- [TAREFA DO EXERCÍCIO 1]:
No discurso sobre o Orçamento, o que deve o Ministro das Finanças opor a todos os aumentos de despesas?
- [TAREFA DO EXERCÍCIO 2]:
Retome o discurso sobre o Orçamento logo após a última frase apresentada e dê-lhe continuidade.

- [TEXTO DA PÁGINA]:
▼

Também foi feita a acusação de que se podiam evitar certas despesas.
Também posso perfeitamente repelir essa acusação, porquanto os maiores desgostos que tenho sofrido na minha vida política têm sido por não ter consentido nesta pasta que se gastem dinheiros que acho absolutamente dispensáveis.
E a êste respeito a Câmara conhece o que se tem passado com as reclamações do funcionalismo, em que há um grande fundo de justiça, porquanto a situação de muitos dos servidores do Estado é angustiosa.
Entendo que o Ministro das Finanças deve opor uma tenaz resistência a todos os aumentos de despesas.
Não deve nunca esquecer o célebre conceito de Thiersque dizia que o Ministro das Finanças deve defender os dinheiros do Estado até à ferocidade.
Parece-me que tenho desempenhado êste papel e continuarei a desempenhar e, quando me sentir sem energia para o desempenhar, abandonarei êste lugar.
Julgo ter respondido de uma maneira geral às considerações oue foram feitas pelos diferentes oradores.
E com respeito ao que disse o Sr. Morais de Carvalho, acerca da dívida pública, quando se tratar da especialidade terei ocasião de me referir a êsse ponto.
Sôbre a parte relativa ao Ministério da Guerra, creio que o ilustre titular dessa pasta já respondeu às considerações que aqui foram feitas.
Falou ainda sôbre o Orçamento o Sr. Paulo Cancela de Abreu que não fez mais do que reeditar a argumentação de que se serviram os seus colegas da minoria monárquica, aos quais já tive ocasião de responder.
S. Ex.ª levantou dúvidas sôbre os números da dívida pública que foram apresentados.
Efectivamente, da leitura do relatório pode depreender-se que houve um aumento da dívida pública.
Daí a razão que assiste a S. Ex.ª quando quere chegar à conclusão de que o Estado gastou mais algumas centenas de milhares de contos além daqueles que constam das contas apresentadas.

▲

- [DADOS BRUTOS]:
▼

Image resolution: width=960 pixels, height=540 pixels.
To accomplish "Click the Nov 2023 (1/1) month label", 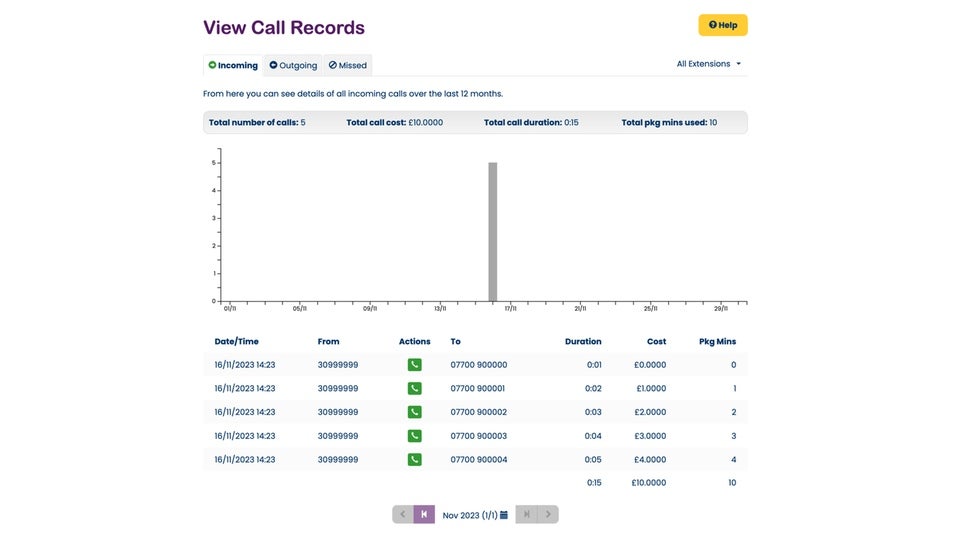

▲

- [RESULTADO FINAL 1]:
Uma tenaz resistência.

- [RESULTADO FINAL 2]:
A medida que o câmbio vai piorando, vai aumentando o valor representativo da dívida:
E dêsse facto que resulta a diferença extraordinária por S. Ex.ª apontada; quere dizer: essa diferença reside apenas na actualização da nossa dívida ouro...
O Sr. Morais Carvalho: — Desejava que V. Ex.ª atendesse à forma por que vem discriminada no Orçamento a dívida pública em ouro e em escudos.
V. Ex.ª sabe melhor do que eu que no Brasil, onde a diferença é muito grande, há dois orçamentos: um em réis e outro em escudos.
Eu já não queria que cá houvesse dois orçamentos, mas que se fizesse essa diferença.
O Orador: — Já tive ocasião de reconhecer isso, e como sempre costumo falar com toda a lealdade, vejo a necessidade de discriminar essas verbas por outra forma para que no espírito de qualquer pessoa não se forme a dúvida que se forma no espírito do V. Ex.ª
No fim, se V. Ex.ª se dêsse ao trabalho, encontraria os elementos precisos para o elucidar.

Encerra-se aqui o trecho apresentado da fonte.